I Gave My AI Agent a Browser

Noru could already search the web. Claude Code has WebSearch and WebFetch built in. It can Google things, read snippets, fetch URLs and extract text. On paper, that’s web access.

In practice, it’s like browsing the internet with your eyes closed and someone reading you the alt text.

WebSearch gives you a list of links and short descriptions. WebFetch grabs the text content of a page. Neither one lets you see what the page actually looks like, click through results, check “People Also Ask” boxes, or scroll through a competitor’s blog to see what angle they took.

Our blog pipeline was making keyword decisions based on snippets. It worked. Sort of. The posts ranked for terms nobody was searching for because the “low competition” analysis was just “I didn’t see any big sites in these 10 blue links.”

What agent-browser Actually Is

It’s a tool that gives Claude Code a real Chromium browser. Not a headless scraper. A full browser with screenshots, clicking, form-filling.

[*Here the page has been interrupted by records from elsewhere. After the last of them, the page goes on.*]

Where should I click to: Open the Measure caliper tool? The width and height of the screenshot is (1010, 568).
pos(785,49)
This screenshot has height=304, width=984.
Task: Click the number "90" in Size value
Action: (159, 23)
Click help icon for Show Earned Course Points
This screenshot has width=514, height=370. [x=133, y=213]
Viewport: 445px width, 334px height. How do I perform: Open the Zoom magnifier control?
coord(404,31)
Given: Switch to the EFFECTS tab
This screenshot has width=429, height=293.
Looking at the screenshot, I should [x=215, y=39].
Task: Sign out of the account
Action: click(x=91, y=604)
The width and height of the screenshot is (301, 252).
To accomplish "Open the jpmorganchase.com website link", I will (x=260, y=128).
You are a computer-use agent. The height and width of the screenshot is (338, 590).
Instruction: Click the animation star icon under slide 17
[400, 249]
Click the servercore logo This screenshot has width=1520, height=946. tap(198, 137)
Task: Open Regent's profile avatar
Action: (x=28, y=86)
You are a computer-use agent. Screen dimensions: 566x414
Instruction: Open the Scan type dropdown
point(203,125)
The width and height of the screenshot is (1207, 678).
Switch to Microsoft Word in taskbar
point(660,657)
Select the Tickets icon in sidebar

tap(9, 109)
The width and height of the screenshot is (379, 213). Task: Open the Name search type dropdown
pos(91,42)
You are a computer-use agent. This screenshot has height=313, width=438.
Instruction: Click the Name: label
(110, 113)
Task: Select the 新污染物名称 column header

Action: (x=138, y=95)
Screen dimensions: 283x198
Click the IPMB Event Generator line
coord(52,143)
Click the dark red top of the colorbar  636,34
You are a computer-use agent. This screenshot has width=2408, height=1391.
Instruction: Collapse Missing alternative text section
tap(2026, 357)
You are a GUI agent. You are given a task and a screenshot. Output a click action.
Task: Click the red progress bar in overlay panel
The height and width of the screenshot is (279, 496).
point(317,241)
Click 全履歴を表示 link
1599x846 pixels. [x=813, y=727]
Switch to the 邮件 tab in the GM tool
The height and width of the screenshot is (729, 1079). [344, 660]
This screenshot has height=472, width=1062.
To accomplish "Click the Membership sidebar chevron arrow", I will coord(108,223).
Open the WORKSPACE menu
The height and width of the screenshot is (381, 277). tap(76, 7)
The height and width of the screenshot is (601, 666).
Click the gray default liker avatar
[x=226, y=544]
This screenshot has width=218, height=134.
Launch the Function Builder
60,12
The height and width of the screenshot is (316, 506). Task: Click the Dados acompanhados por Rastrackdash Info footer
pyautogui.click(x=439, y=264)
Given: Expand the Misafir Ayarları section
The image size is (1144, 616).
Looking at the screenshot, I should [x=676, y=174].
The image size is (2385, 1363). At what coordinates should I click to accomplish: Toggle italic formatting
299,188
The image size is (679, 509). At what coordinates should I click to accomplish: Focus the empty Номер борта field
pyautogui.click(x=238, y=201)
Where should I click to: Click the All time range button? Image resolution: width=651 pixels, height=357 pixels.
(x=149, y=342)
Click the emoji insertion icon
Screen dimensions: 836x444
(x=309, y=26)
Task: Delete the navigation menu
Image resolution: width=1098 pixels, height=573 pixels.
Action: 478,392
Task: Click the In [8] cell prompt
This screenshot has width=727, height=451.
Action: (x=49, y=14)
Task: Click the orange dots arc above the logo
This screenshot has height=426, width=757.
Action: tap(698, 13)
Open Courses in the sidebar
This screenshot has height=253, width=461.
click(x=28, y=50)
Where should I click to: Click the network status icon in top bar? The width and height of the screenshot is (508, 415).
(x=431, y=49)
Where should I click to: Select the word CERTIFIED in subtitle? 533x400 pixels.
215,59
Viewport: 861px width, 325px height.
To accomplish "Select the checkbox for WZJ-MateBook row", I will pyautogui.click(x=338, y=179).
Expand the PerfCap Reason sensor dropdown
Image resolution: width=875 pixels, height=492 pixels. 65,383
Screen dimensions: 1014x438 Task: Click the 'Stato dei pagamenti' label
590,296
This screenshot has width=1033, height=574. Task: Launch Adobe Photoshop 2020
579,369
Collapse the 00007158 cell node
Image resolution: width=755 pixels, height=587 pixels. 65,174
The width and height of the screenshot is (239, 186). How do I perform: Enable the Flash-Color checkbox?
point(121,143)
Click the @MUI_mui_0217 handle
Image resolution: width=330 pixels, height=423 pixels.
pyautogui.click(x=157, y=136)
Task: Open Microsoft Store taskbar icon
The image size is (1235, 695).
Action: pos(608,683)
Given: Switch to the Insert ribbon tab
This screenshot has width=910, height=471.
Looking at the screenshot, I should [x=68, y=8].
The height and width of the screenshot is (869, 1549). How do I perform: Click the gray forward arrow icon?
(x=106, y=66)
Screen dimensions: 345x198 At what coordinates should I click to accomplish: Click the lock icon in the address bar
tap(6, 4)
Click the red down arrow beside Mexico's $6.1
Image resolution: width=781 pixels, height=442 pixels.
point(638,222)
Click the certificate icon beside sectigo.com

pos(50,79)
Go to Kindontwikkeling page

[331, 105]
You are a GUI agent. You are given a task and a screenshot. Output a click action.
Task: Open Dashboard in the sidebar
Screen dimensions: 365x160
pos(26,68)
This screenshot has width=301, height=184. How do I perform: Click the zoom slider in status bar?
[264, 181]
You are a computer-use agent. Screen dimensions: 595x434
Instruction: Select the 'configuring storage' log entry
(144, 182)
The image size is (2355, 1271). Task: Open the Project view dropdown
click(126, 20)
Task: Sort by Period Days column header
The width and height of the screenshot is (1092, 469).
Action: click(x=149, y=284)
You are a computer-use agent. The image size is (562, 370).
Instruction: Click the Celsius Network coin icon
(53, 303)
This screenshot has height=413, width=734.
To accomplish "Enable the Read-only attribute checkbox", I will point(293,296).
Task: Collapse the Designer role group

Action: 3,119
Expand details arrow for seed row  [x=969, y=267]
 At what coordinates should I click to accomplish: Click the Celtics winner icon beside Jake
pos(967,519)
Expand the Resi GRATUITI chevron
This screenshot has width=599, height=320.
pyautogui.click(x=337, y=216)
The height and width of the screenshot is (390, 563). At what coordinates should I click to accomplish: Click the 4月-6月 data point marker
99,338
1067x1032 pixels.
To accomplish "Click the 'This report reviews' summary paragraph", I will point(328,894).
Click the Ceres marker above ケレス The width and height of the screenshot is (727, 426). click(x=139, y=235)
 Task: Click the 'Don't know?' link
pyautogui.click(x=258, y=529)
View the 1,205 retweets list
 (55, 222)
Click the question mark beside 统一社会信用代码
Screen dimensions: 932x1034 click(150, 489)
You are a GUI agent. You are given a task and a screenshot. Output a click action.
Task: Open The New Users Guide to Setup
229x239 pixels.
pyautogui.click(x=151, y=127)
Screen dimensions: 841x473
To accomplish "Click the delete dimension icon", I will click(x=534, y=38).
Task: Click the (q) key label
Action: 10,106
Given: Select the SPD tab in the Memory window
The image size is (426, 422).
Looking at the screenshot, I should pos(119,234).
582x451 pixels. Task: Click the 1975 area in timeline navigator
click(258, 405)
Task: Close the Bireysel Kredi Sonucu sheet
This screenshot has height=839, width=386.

agent-browser open https://aanvi.app
agent-browser screenshot
agent-browser snapshot -i   # interactive elements
agent-browser close

Four commands. Open a URL, take screenshots, interact with elements, close. I didn’t build it. It’s an open-source Claude Code skill that wraps Playwright into a CLI. I installed it, added Bash(agent-browser *) to my blog skills’ allowed tools, and updated the keyword research phase to use it.

Total setup time: about 15 minutes. Most of that was figuring out the right Playwright dependencies.

First Test: Looking at Our Own Site

I told Noru to visit aanvi.app and describe it.

It opened the page, took a screenshot, and came back with: the warm peachy gradient, the hero text, the download buttons, the nav items, a baby journal card peeking in at the bottom. “Warm, inviting, parent-friendly vibes” was its assessment.

Sounds like nothing. But before this, Noru had never seen any of the sites we maintain. It wrote blog posts for a site it couldn’t look at. It deployed to a homepage it had never loaded. The blog writing skill had a step that said “Read src/lib/site.ts to understand the site features.” It was reading source code instead of just opening the website. That’s embarrassing in hindsight.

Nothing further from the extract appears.